MonoConfig

class lightning_ir.models.mono.MonoConfig(query_length: int = 32, doc_length: int = 512, pooling_strategy: Literal['first', 'mean', 'max', 'sum', 'bert_pool'] = 'first', linear_bias: bool = False, scoring_strategy: Literal['mono', 'rank'] = 'rank', tokenizer_pattern: str | None = None, **kwargs)[source]

Bases: CrossEncoderConfig

Configuration class for mono cross-encoder models.

__init__(query_length: int = 32, doc_length: int = 512, pooling_strategy: Literal['first', 'mean', 'max', 'sum', 'bert_pool'] = 'first', linear_bias: bool = False, scoring_strategy: Literal['mono', 'rank'] = 'rank', tokenizer_pattern: str | None = None, **kwargs)[source]

Initialize the configuration for mono cross-encoder models.

Parameters:
  • query_length (int) – Maximum query length. Defaults to 32.

  • doc_length (int) – Maximum document length. Defaults to 512.

  • pooling_strategy (Literal["first", "mean", "max", "sum", "bert_pool"]) – Pooling strategy for the embeddings. Defaults to “first”.

  • linear_bias (bool) – Whether to use bias in the final linear layer. Defaults to False.

  • scoring_strategy (Literal["mono", "rank"]) – Scoring strategy to use. Defaults to “rank”.

  • tokenizer_pattern (str | None) – Optional pattern for tokenization. Defaults to None.

Methods

__init__([query_length, doc_length, ...])

Initialize the configuration for mono cross-encoder models.

Attributes

model_type

Model type for mono cross-encoder models.

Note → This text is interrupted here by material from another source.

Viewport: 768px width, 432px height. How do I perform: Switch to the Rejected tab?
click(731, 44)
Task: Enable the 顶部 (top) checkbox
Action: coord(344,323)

backbone_model_type: str | None = None

Backbone model type for the configuration. Set by LightningIRModelClassFactory().

classmethod from_pretrained(pretrained_model_name_or_path: str | Path, *args, **kwargs) LightningIRConfig

Loads the configuration from a pretrained model. Wraps the transformers.PretrainedConfig.from_pretrained

Parameters:

pretrained_model_name_or_path (str | Path) – Pretrained model name or path.

Returns:

Derived LightningIRConfig class.

Return type:

LightningIRConfig

Raises:

ValueError – If pretrained_model_name_or_path is not a Lightning IR model and no LightningIRConfig is passed.

get_tokenizer_kwargs(Tokenizer: Type[LightningIRTokenizer]) Dict[str, Any]

Returns the keyword arguments for the tokenizer. This method is used to pass the configuration parameters to the tokenizer.

Parameters:

Tokenizer (Type[LightningIRTokenizer]) – Class of the tokenizer to be used.

Returns:

Keyword arguments for the tokenizer.

Return type:

Dict[str, Any]

model_type: str = 'mono'

Model type for mono cross-encoder models.

to_dict() Dict[str, Any]

Overrides the transformers.PretrainedConfig.to_dict method to include the added arguments and the backbone model type.

Returns:

Configuration dictionary.

Return type:

Dict[str, Any]